EXERCISE DETAILS:
In the passage on changes in Ladakh, what drinks would usually follow meals when people ate out in earlier times?
BEGIN SOURCE PASSAGE
Missing the Songs of Silence in Ladakh

Every year Ladakh witnesses a mass exodus of students who move to different cities in pursuit of better education. I was part of a group which left Ladakh in the early 2000s and since then, my visits back home have been sporadic, hardly one or two months long and mostly in the summer. Going home, our happiness lay in being freed from the shackles of city life and its torrid heat. Our holidays would feel like therapy sessions, where we would redeem ourselves from all the psychological and emotional fatigue which we accumulated in the cities. Such healing was achieved by sleeping carelessly, fishing, family excursions, taking baths in the natural springs and ponds, and simply enjoying the peaceful atmosphere. By the time our vacations were over and we had to go back, we would be calm, composed and rejuvenated.

But now, every time I visit Ladakh, I see it change year by year. It is not the idyllic place I had known before.

Ladakh has become too crowded, and by that, I don’t mean just the population of locals and tourists, but also the new businesses and shops that have cropped up all of a sudden. New hotels and guest houses stand on roads, barely 100 metres apart from each other. People who were previously into agriculture have suddenly opened up new commercial places such as travel agencies, shops and restaurants. Students have also left their studies unfinished to work at these businesses. The influx of tourists in huge numbers has certainly given people lots of opportunities to earn quick money, which was not an option before.

These changes have taken a toll on Ladakh’s eating habits as well. Earlier, eating out (which was quite rare) meant going to restaurants and having Kashmiri or Tibetan food. Meals would mostly be followed by namkeen chai (butter tea) or kahwa (Kashmiri tea). But now, all kinds of products are being sold and consumed: from hand-made burgers to pizzas to soft drinks and ice-cream. Whatever we tried to avoid eating in the cities is being consumed in the villages. Granted, that all of this is very natural in a growing town, but as a local, there is a sense of distance from the Ladakh I knew. With all of that changing at the speed of light, it feels as if one leaves a city to find another one at home.
END SOURCE PASSAGE
BEGIN RECORDS
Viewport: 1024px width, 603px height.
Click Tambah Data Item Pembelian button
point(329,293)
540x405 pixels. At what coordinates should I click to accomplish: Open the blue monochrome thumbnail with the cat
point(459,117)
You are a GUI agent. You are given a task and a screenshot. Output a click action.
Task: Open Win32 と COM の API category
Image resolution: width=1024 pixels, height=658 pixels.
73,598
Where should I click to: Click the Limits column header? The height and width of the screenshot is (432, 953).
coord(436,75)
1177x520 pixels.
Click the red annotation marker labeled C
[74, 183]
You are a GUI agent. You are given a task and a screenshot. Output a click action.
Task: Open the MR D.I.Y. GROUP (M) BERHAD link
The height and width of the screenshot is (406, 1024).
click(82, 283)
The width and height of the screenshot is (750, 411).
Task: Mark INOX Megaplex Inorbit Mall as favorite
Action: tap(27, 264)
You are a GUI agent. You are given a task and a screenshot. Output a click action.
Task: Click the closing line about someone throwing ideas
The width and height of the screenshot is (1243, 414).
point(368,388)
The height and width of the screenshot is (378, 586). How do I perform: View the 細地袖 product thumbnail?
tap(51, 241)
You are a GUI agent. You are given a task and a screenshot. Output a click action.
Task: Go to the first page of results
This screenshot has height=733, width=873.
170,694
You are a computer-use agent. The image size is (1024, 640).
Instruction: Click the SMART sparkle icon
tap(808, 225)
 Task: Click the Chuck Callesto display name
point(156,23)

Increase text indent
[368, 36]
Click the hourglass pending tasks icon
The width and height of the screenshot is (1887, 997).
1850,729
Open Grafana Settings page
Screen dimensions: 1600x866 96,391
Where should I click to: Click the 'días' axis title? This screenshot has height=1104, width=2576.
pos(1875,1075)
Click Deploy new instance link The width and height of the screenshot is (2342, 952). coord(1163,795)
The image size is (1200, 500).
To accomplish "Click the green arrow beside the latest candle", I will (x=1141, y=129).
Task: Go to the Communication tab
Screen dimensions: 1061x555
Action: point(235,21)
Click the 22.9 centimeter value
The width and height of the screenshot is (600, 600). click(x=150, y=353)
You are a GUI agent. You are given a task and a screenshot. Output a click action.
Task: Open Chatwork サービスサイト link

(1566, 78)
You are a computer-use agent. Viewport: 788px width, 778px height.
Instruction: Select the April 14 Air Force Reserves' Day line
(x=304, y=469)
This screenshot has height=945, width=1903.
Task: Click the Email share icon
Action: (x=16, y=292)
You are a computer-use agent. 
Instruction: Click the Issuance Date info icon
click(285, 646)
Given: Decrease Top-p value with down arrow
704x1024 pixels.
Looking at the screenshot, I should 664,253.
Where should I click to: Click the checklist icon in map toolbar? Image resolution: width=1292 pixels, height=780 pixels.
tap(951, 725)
END RECORDS
EXERCISE RESPONSE:
Namkeen chai (butter tea) or kahwa (Kashmiri tea).